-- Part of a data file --
— start —

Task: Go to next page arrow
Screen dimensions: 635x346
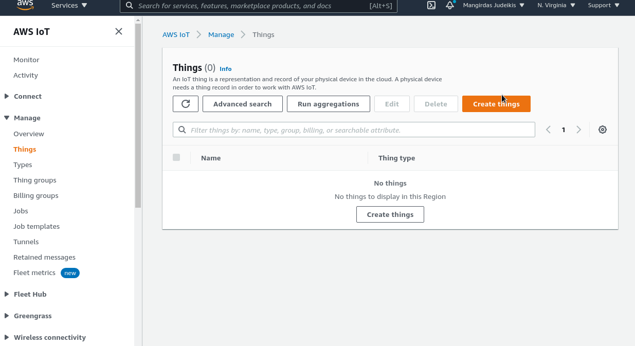Action: point(578,130)
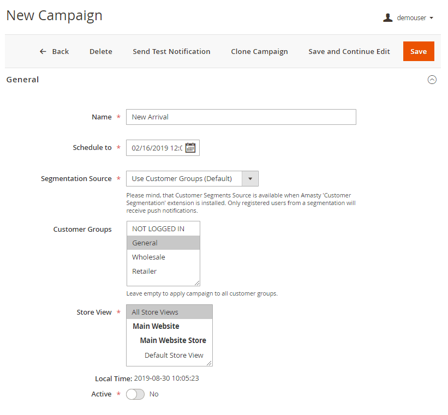This screenshot has width=448, height=415.
Task: Select All Store Views option
Action: click(155, 312)
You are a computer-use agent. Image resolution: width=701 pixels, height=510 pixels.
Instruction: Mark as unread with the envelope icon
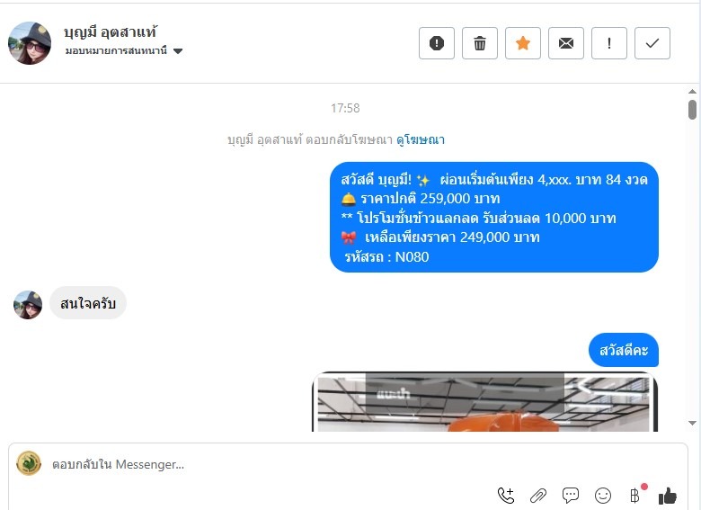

— end —

-- Task instructions --
Reproduce the data above verbatim, omitting the pictures.

-- Result of this exercise --
Task: Go to next page arrow
Screen dimensions: 635x346
Action: point(578,130)
This screenshot has width=448, height=415.
Task: Select All Store Views option
Action: click(155, 312)
You are a computer-use agent. Image resolution: width=701 pixels, height=510 pixels.
Instruction: Mark as unread with the envelope icon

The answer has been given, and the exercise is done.